I test genetici e genomici rappresentano quindi un requisito essenziale per garantire a ogni paziente una strategia terapeutica personalizzata. «I risultati di questa personalizzazione riguardano soprattutto la terapia medica e di mantenimento, e si traducono in una opportunità concreta di attingere a nuove classi di farmaci mirati e a bersaglio molecolare (PARP inibitori, immunoterapie, anticorpi farmaco coniugati) che richiedono una gestione e una presa in carico di un team multidisciplinare – spiega Domenica Lorusso, professore associato di ostetricia e ginecologia presso Università Cattolica del Sacro Cuore e responsabile dell’UOC programmazione ricerca clinica presso Fondazione Policlinico Gemelli IRCCS -. Da qui l’esigenza di identificare i centri oncologici specializzati dove queste pazienti possono essere curate».

I centri specializzati

Essere curate in centri specializzati può fare la differenza per le donne con tumore ovarico, sebbene solo un terzo delle pazienti ne sia consapevole. Solo nei centri di riferimento per i tumori ginecologici è garantita la gestione multidisciplinare, l’accesso alla diagnosi e alle terapie innovative e agli studi clinici nonché l’elevato livello di competenza chirurgica necessario come ricorda Giovanni Scambia, direttore dell’UOC Ginecologia oncologica della Fondazione Policlinico Universitario Agostino Gemelli IRCCS di Roma. «Il trattamento chirurgico rappresenta la terapia d’elezione in tutte le fasi della malattia: nello stadio iniziale, dove l’intervento e la chemioterapia permettono di raggiungere tassi di guarigione anche dell’80-85%; negli stadi avanzati, dove l’intervento da solo riesce a eradicare la malattia in circa il 60% delle pazienti.
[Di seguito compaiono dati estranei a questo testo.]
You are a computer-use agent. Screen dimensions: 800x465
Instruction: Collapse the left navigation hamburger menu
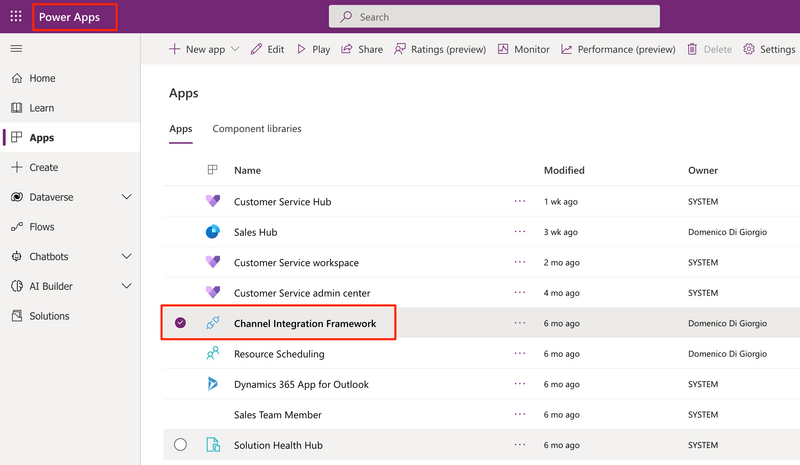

Solo i centri specializzati possono infatti garantire anche l’expertise dell’équipe chirurgica».  

PDTA in ogni regione

Per una presa in carico ottimale ogni regione si dovrebbe dotare di un PDTA (Percorso diagnostico-terapeutico assistenziale) mirato per il tumore dell’ovaio, peccato però che ad oggi solo nove regioni lo abbiano fatto.  «Essere curate per il tumore ovarico al meglio delle nostre attuali conoscenze e con le tecnologie più all’avanguardia non può essere una questione di fortuna. E non può e non deve dipendere da dove si vive – osserva Sandro Pignata, direttore dell’UOC Oncologia Uro-Ginecologica dell’Istituto dei tumori Pascale di Napoli, coordinatore scientifico della Rete Oncologica Campana e presidente del Multicenter Italian Trials in Ovarian cancer and gynecologic malignancies (MITO) -. Ci sono le Linee Guida e c’è uno strumento attuativo indispensabile che serve ad applicarle: il PDTA. E poiché il nostro Sistema Sanitario è regionale, ogni regione si dovrebbe dotare del PDTA del tumore dell’ovaio».    

© 2022 Fondazione Mutagens ETS. Tutti i diritti riservati.